Getting ready for Industrialisation 4.0

An interaction with Santhi Kanoktanaporn, secretary general, Asian Productivity Organisation

pratap

Pratap Vikram Singh | March 16, 2017 | Tokyo


#Asian Productivity Organisation Tokyo   #Santhi Kanoktanaporn   #APO   #industrialisation 4.0  
Santhi Kanoktanaporn, secretary general, Asian Productivity Organisation
Santhi Kanoktanaporn, secretary general, Asian Productivity Organisation


Eastman Kodak was the first company to introduce the digital camera in 1975. Yet, it continued to prioritise photographic films, only to be wiped out from the market. Nokia once held a dominant market position in cell phones. So did BlackBerry in smartphones. Now, the market share of these companies has shrunk drastically. These are a few examples of the impact of changes in technology and consumer preferences. Now, a new wave of technological revolution – driven by Internet of Things, cloud computing and data analytics – is expected to sweep the manufacturing and the services sector. Futurists believe that this ‘fourth industrial revolution’ will replace humans with robots and artificial intelligence, leading to huge job losses. The Asian Productivity Organisation (APO), an inter-governmental body of 20 countries, works for sustainable socioeconomic development of member countries through enhanced productivity using new processes and technologies. In an interaction with
Pratap Vikram Singh at its Tokyo headquarters, Santhi Kanoktanaporn, APO’s secretary general, talks about the opportunities and the challenges of ‘industrialisation 4.0’. Edited excerpts:

 
Can you elaborate the term ‘sustainable productivity’?

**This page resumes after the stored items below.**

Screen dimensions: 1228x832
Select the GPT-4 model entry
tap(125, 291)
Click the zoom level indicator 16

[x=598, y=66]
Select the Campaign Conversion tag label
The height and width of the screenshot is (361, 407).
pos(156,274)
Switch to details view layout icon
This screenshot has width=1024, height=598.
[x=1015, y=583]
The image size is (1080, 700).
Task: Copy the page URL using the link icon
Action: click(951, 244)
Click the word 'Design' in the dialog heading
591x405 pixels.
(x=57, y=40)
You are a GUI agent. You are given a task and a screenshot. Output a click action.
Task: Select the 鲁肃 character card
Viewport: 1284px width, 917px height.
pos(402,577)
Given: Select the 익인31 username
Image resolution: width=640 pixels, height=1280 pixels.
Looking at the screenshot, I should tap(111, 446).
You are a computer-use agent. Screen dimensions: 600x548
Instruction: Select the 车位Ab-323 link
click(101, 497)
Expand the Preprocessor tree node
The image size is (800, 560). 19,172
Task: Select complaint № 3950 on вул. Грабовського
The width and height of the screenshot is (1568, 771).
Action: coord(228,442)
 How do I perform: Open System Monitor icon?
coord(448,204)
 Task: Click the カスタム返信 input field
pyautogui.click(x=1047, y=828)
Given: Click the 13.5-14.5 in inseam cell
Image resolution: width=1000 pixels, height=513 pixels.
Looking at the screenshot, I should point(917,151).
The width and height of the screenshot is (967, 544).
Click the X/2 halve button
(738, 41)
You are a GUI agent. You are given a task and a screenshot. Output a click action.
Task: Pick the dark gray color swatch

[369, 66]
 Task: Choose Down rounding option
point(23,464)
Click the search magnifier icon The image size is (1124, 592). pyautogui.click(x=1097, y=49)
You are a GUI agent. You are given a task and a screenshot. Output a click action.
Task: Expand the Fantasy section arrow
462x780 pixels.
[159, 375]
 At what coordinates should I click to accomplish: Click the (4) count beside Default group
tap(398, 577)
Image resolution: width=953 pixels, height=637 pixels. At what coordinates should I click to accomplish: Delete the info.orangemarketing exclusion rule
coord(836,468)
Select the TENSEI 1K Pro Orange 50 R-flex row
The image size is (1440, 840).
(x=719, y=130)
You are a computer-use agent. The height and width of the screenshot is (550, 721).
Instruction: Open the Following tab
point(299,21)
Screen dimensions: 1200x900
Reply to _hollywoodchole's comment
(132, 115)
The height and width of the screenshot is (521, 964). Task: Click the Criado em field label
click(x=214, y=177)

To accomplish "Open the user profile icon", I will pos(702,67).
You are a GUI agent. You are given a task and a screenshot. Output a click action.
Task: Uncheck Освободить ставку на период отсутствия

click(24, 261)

No matter how good you are [as a manufacturer or service provider], you need to know and cater to the [changing] needs and expectations of the consumers. Only then your productivity will be in the right direction. This is what we call ‘sustainable productivity’.
 
The APO is planning to build this foresight capability for our member countries. We are setting up a platform that will collect data from 4,000-5,000 sources in various academic research labs, newspapers, etc. The machine will use artificial intelligence to analyse the data and will identify the driving force behind occurrence of major events. For example, in February, west America witnessed heavy snow. Even Egypt has witnessed snowfall. These are the result of climate change. Once we have identified this driving force, we can plan our future. Different governments may have different positions on global warming but they can make policies accordingly to reduce their carbon footprint.
 
We are introducing a tool called ‘scenario planning’. The tool will help us in identifying an emerging trend. If you can spot a pattern over a period of time, it can be used as an opportunity. We have to take the long view. We should shape the future, not only respond to it. 
 
What are APO’s major interventions for India?
 
We would like India to be the centre of information technology not only for itself, but for all member countries of the APO. In this era, one of the things emerging very strongly is the fourth industrial revolution. To enable any country to adopt this industrial revolution, it is necessary to firstly have high-speed internet connectivity. In Japan, for example, the cheapest internet pack offers 10 mbps speed. It is ready for industrialisation 4.0. On the contrary, countries lacking in high-speed internet will not be able to reap benefits of newer technologies. Secondly, you need analytics capability to analyse big data. We have been working with India to establish a centre of excellence in this area.   
 
What technical assistance does APO provide to less advanced countries?
 
We are setting up a model factory with one of our partners so that our member countries can send trainers to experience the next phase of automation. Once, I visited a factory with cyber-physical manufacturing of shampoo. On the conveyor belt, bottles of different shapes were attached to sensors. When they moved, they sent a signal to the fuelling machine. One machine told another that it has to put yellow (or some other colour) shampoo in a specific amount. Here, machines talk to machines. Not only that, the customer can also talk to the machine. If a customer wants 50,000 bottles, and if the machine can provide, say, only 30,000, then it will send a message to another factory to produce the remaining amount. All this is done without human involvement. Hopefully, APO will be able to set up such a factory. It is a three-step development. First, we will create awareness. Then we will go to policymakers and formulate standards. Finally, we will engage society in ascertaining needs and expectations.
 
What policy changes would APO suggest for better preparedness for industrialisation 4.0?
 
[Countries] have to anticipate the future. Policymakers need to have foresight capability, otherwise policy interventions won’t help. For industrialisation 4.0, we have to think about the kind of technology required. APO will be organising training sessions to create awareness. 
If countries want to increase productivity, they have to go for inclusive workforce, tapping those at the bottom of the pyramid. Asia is still a man’s world. We have to encourage women to come out of their homes and join the workforce. For example, in Japan, women are given nine months maternity with full pay. Such incentives will increase productivity. 
 

Singh’s Japan trip was funded by the APO for its ‘multicountry observational study mission for mass media practitioners on innovation and productivity promotion in SMEs’.
 

(The interview appears in the March 16-31, 2017 issue of Governance Now)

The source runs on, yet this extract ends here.